Creato il 10 marzo 2014 da Eldorado

Il Venezuela ribolle, il Venezuela in lotta, il Venezuela in piazza contro il governo. Tutti ne hanno scritto, molti senza saperne nulla o quasi –leggasi il temino di Mastrantonio sul Corriere di mercoledì scorso-, altri –pochi, a dire il vero- con discernimento e conoscenza. In generale, la maggioranza è per dare addosso al governo di Maduro: le piazze piene in protesta contro tiranni o supposti tali generano sempre sentimenti di solidarietà. Tutti quelli che danno addosso alla rivoluzione non sanno o dimenticano –e questo è peggio dell’ignoranza- le ragioni storiche del processo che hanno portato all’ascesa di Hugo Chávez. Si critica l’oggi, ma si dimentica il passato, a quello che era il Venezuela prima di Chávez, un paese ed un sistema che avevano alimentato il risentimento verso una classe dirigente onnivora, che inibiva spazi ed opportunità alle altre espressioni della società.

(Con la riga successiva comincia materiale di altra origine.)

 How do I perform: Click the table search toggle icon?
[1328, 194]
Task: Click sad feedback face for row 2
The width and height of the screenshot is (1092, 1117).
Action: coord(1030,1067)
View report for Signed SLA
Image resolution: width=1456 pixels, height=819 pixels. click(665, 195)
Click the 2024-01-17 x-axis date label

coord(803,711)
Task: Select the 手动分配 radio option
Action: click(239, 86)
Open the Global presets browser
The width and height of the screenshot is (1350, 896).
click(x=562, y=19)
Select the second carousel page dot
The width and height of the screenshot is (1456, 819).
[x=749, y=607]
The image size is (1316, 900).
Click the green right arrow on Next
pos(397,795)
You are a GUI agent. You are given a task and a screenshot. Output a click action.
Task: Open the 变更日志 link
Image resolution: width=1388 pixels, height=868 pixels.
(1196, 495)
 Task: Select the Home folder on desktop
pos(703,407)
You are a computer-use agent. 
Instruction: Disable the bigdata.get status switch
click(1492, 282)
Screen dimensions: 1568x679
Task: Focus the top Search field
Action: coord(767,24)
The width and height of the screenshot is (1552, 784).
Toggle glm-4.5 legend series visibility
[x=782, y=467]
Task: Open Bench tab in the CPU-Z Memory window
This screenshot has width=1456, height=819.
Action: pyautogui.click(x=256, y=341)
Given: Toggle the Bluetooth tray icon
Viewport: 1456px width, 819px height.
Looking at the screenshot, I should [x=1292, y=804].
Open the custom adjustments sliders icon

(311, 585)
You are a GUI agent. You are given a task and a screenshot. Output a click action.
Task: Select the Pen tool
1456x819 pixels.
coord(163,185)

Gli scontri di questi giorni sono poca cosa in confronto al Caracazo del 1989 quando, in pieno governo liberale, l’esercito affrontò i manifestanti con i carri armati provocando, ufficialmente, trecento morti. La repressione governativa fu spropositata, ma allora non ci fu la reazione internazionale a cui assistiamo oggi: i venezuelani erano abbandonati a loro stessi. Il fenomeno Chávez e la sua rivoluzione sono stati un fenomeno provocato dalla cecità di quella classe dirigente che provocò il Caracazo, un processo storico indotto e di cui l’intera America latina aveva bisogno per rompere catene anacronistiche.

Detto questo è comunque palese che la rivoluzione bolivariana oggi è esaurita ed è finita per l’incapacità dell’attuale governo di trovare una soluzione ai problemi del Venezuela. Anzi, il governo bolivariano è riuscito ad esasperare alcuni aspetti: la corruzione, la criminalità, il paternalismo sono oggi temi irrisolvibili, che hanno diviso ancor più il paese. La rivoluzione ha divorato senza distinzione, facendo palese l’incompetenza di chi, nel nome dell’ideologia, non distingue l’importanza dell’individualità ai fini del progresso della società.

Maduro, finora, è stato cieco e sordo, dimostrando poca dimestichezza con il ruolo di statista e, soprattutto, di continuatore della rivoluzione. Resta un mistero, perché Chávez abbia scelto proprio lui, uomo spesso impacciato, con poco carisma e certamente non preparato al ruolo a cui è stato chiamato, per continuare un’opera tanto titanica. A questo punto il progetto bolivariano, rintuzzata la crisi, potrebbe continuare ancora alcuni anni, ma un fatto è chiaro: la rivoluzione è finita. In questo quadro, dove si è voluto contrapporre –nello scenario creato dai mezzi di informazione- il governo e la sua mano dura (Maduro) ad un’opposizione vivace e coraggiosa (rappresentata dai ragazzi di piazza e Leopoldo López) ci sono altri protagonisti in attesa dello sviluppo degli eventi. Da una parte c’è la forte classe imprenditoriale venezuelana, costretta in molti casi all’esilio, ricca di capitale e appoggiata dalla destra internazionale, e dall’altra la figura di Diosdado Cabello, che è presidente dell’Assemblea nazionale, controlla le forze armate ed è sempre stato poco amico di Maduro. Un falco, che un giorno potrebbe decidere di averne le scatole piene e dimostrare, infine, che la rivoluzione si difende con il fucile. Ma quella, allora, sarà un’altra rivoluzione.